Les congés forcés Notre troisième interlocuteur est un quincailler. " Je peux vous affirmer que mon chiffre d'affaires a complètement chuté, nous dit-il. Les clients se font de plus en plus rares depuis l'arrivée de Ramadhan, ceux qui ont des chantiers les ont arrêtés, ils ont d'autres priorités, j'ai dû donner des congés à quelques uns de mes employés. " Pour vérifier la véracité de ces allégations, on était allé voir un autre commerçant appartenant au même secteur, celui de l'industrie des bâtiments : un marchand des matériaux de construction. C'était pareil : presque plus de vente. La conséquence directe d'une telle crise c'est bien sûr le chômage : les maçons et les ouvriers sont eux aussi en congé, un congé forcé. On se demande comment ils vont pouvoir participer aux festivités les pauvres.
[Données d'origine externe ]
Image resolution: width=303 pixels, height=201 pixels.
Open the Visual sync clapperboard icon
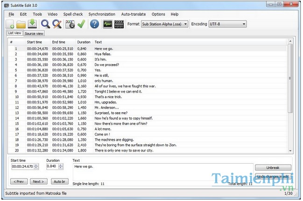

A qui la faute ? Il est vrai que chaque secteur de métier a sa saison où le commerce devient florissant, mais cela ne veut aucunement dire que pendant les autres moments de l'année ces secteurs végètent. Pour toute activité commerciale, il y a des hauts et des bas, des jours meilleurs que d'autres, les débuts des mois également sont plus joyeux pour les commerçants que leurs fins. De cette façon-là, on peut compenser les choses, équilibrer la balance, alors que lorsqu'on ne travaille pas pendant tout un mois qui est de surcroît le mois le plus coûteux, là c'est différent, notre budget est forcément affecté. A qui la faute, au Ramadhan ou aux citoyens ? Cherchez avec nous la bonne réponse.